Siemens to merge its communications units

News
Jul 29, 20043 mins
Wi-Fi

Siemens is merging its mobile and fixed communications businesses into a single group called Siemens Communications, adapting itself to a changing market in which wireless and wireline technologies increasingly overlap.

Siemens is merging its mobile and fixed communications businesses into a single group called Siemens Communications, adapting itself to a changing market in which wireless and wireline technologies increasingly overlap.

Siemens Communications, to be based in the global electronics and engineering giant’s home town of Munich, will have under its umbrella Siemens’ wireless and wireline infrastructure and devices, as well as products for converged IP data and voice networks, the company said in a statement Thursday. To form the new group, Siemens will merge its Siemens ICN (Information and Communication Networks) and Siemens ICM (Information and Communication Mobile) groups.

Each of those groups has a U.S. arm. The U.S. businesses also will be merged into a new company, the name of which is not final, according to Suzanne Crow, director of corporate communications at Siemens ICN’s U.S. unit. Andy Mattes, currently president and CEO of ICN’s U.S. unit, will become president and CEO of the merged U.S. communications group, which will be based in Boca Raton, Fla. ICN is already based in Boca Raton; ICM in the U.S. is based in San Diego.

Lothar Pauly, currently COO of the worldwide ICN group, will become president of the worldwide Siemens Communications group. The changes are set to become effective on Oct. 1.

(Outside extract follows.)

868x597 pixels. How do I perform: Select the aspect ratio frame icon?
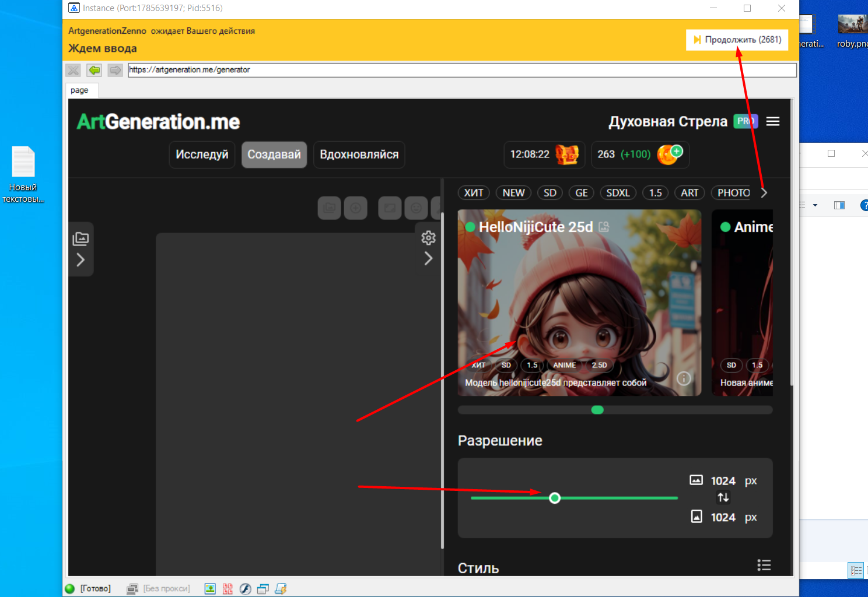(389, 208)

The mergers are aimed at helping Siemens better serve customers in a changing industry, Mattes said.

“We’re in a market environment where a lot of things are converging,” including enterprise and carrier networks and wireless and wireline infrastructure, Mattes said. A merged business will help Siemens leverage technologies such as software-based telecommunications “softswitches” for both wireless and wireline networks. Newly developed features could more easily be made available for different types of products, he said.

Mattes also sees those changes helping Siemens bolster its presence in the U.S., where it he said lacks the market awareness it has in Europe and some other regions.

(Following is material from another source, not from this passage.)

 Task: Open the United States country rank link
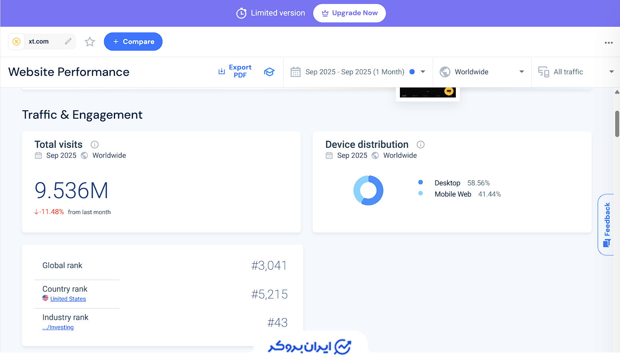[68, 299]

“It will help us to address more customers with a broader product portfolio (and) solutions portfolio, and it will help us to gain market share. I’m convinced of that,” Mattes said.

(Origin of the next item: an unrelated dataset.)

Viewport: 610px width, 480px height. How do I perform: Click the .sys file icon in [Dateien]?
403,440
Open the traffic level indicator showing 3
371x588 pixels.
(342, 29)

The changes at Siemens make sense in a world where wired and wireless technology is overlapping, according to analyst Frank Dzubeck, president of Communications Network Architects, in Washington, D.C. For example, whereas wireless once meant primarily mobile phone technology, it now includes wireless LAN hotspots and fixed wireless broadband systems, he said. Other major vendors, including Lucent Technologies also are seeking to leverage their resources across wireless and wireline categories, he said.